On June 7 the National Oceanic and Atmospheric Administration (NOAA) released a proposal allowing fish farms in federal waters, which extend from three to 200 miles offshore. In spite of a request last July from Farr and Rep. Lois Capps (D-Santa Barbara) for a Legislative Environmental Impact Statement, the proposal emerged with no environmental guidelines. Given aquaculture’s documented problems—disease, pollution and even “genetic pollution,” the term for when farmed fish escape into the wild—a cry went up from the environmental community. Farr and Capps made another request for an environmental study prior to Congressional approval of the bill.

“We don’t want NOAA to leap without looking,” Farr says, “because the fisheries community has had experience with this, particularly in Canada where they did a lot of salmon ranching, and there were massive die-offs and all kinds of pollution and mortality of fish.”

NOAA Fisheries spokeswoman Susan Buchanan says there’s been a big misunderstanding. This is framework legislation, she says, not meant to provide specifics. Those will come later in regional hearings where stakeholders hammer out guidelines for their regions.

“The anti-aquaculture people were wanting to have environmental standards be part of the legislation, but that never happens,” she says. “You don’t have the authority to spend the money and time doing that until Congress enacts the legislation.”

That is cold comfort coming from this administration, says Mike Sutton, vice president of the Monterey Bay Aquarium and director of its Center for the Future of the Oceans. “There’s no confidence that the government, especially this administration, will implement environmental standards,” he says.

Key to the environmental community’s distrust is the fact that NOAA is part of the Department of Commerce, and aquaculture represents an opportunity to make up the US’ $7 billion-a-year “seafood deficit.” The US is the third-largest consumer of seafood in the world, but we import 70 percent of what we eat. Environmentalists fear the commercial opportunity is overshadowing everything else.

There is some hope. NOAA’s bill was introduced in the Senate by Daniel Inouye (D-Hawaii) and Ted Stevens (R-Alaska), both of whom have large fishing constituencies.
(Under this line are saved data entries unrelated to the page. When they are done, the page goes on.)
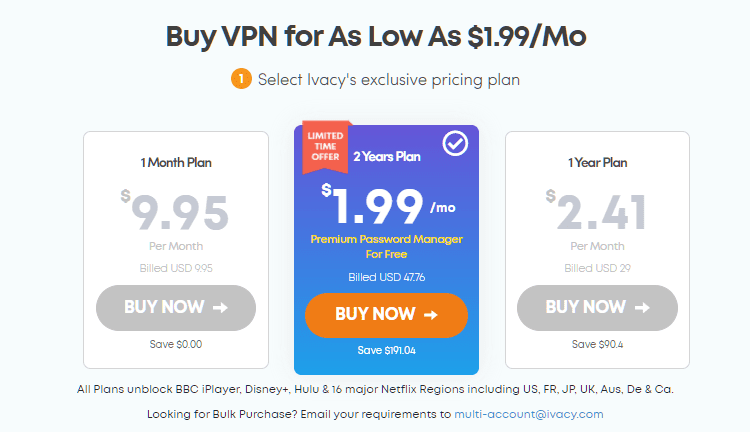Click the Limited Time Offer ribbon badge
The width and height of the screenshot is (750, 432).
[326, 146]
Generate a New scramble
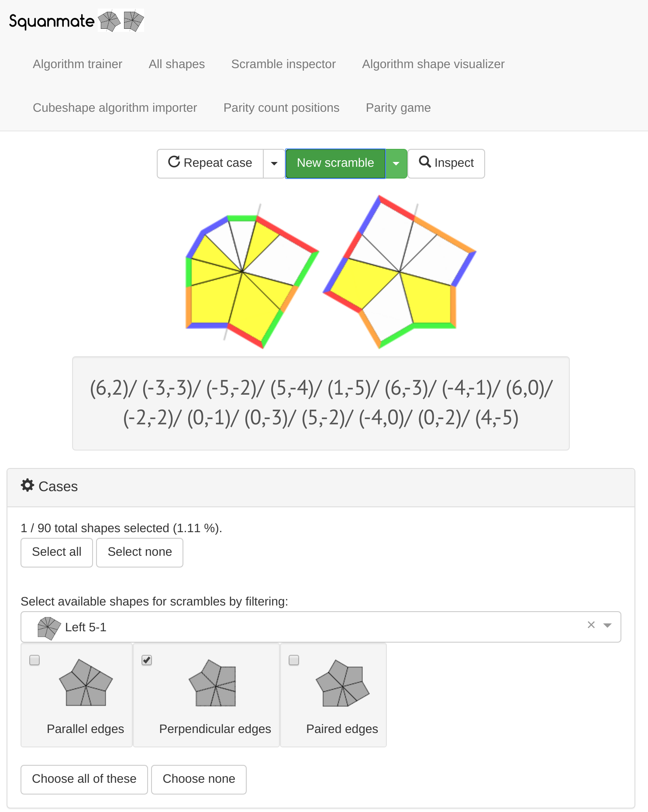This screenshot has width=648, height=812. pyautogui.click(x=335, y=164)
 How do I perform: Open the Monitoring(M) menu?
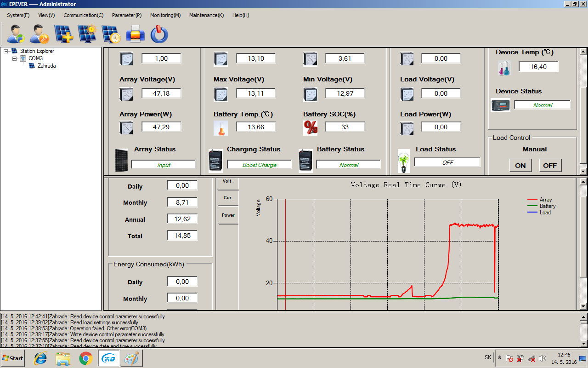[165, 15]
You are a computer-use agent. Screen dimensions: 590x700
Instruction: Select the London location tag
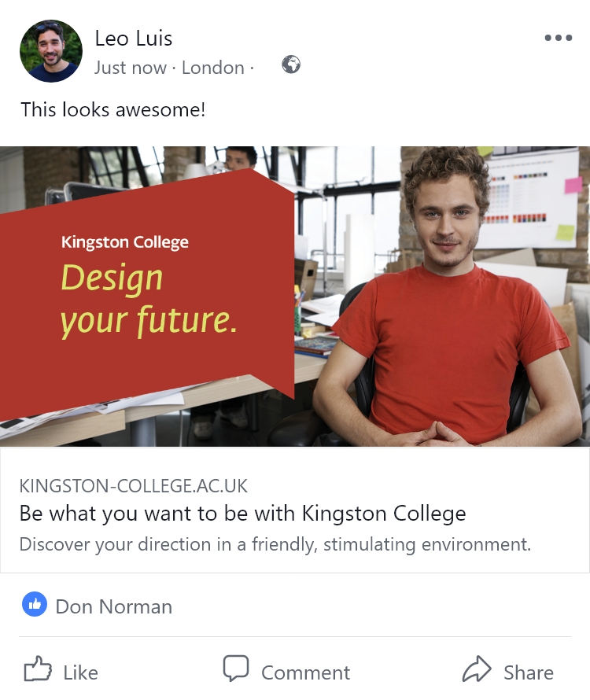[212, 68]
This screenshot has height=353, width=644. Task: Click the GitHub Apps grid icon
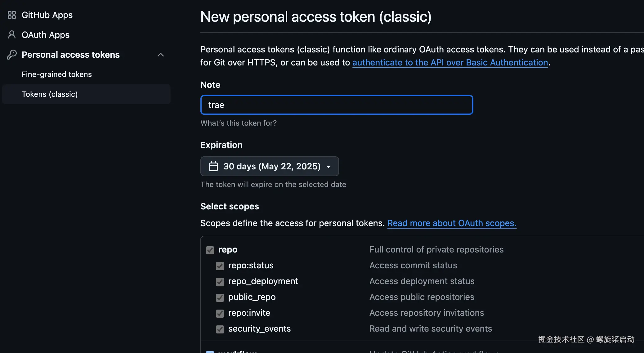point(12,15)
They included an amendment with the bill allowing states to opt out of aquaculture in their federal waters. If the amendment comes through, California would be able to say thanks but no thanks to fish farms.

Some say that’s not too likely, though, because of the money involved. So they are pointing to legislation that can serve as a model for the federal law, which brings them, not surprisingly, to California. State Sen. Joe Simitian (D-Santa Cruz) has authored aquaculture legislation expressly requiring management techniques that minimize the damage from pollution, escapes, disease and so on. SB 768, which has already passed the Senate, was scheduled to go for a vote June 22 before an Assembly committee.
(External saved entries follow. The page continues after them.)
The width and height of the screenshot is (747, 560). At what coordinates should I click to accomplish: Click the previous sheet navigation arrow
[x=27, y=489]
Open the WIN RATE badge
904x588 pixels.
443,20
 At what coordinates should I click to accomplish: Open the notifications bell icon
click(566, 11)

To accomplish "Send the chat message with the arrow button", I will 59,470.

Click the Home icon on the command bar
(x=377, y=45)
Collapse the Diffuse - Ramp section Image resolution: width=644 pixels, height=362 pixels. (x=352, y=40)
Simitian says there is opposition to his bill, but he sees it as being beneficial for the aquaculture industry and for the environmental community, which widely supports his bill.  

“As I’ve tried to convey to the aquaculture industry, until there is a legally accepted [environmental impact report] prepared, there is no potential for the aquaculture industry, and until we get standards for proposed leases, everything will come under attack,” he says. “In the long run, environmental protections are not only good for the ocean but good for the aquaculture industry.”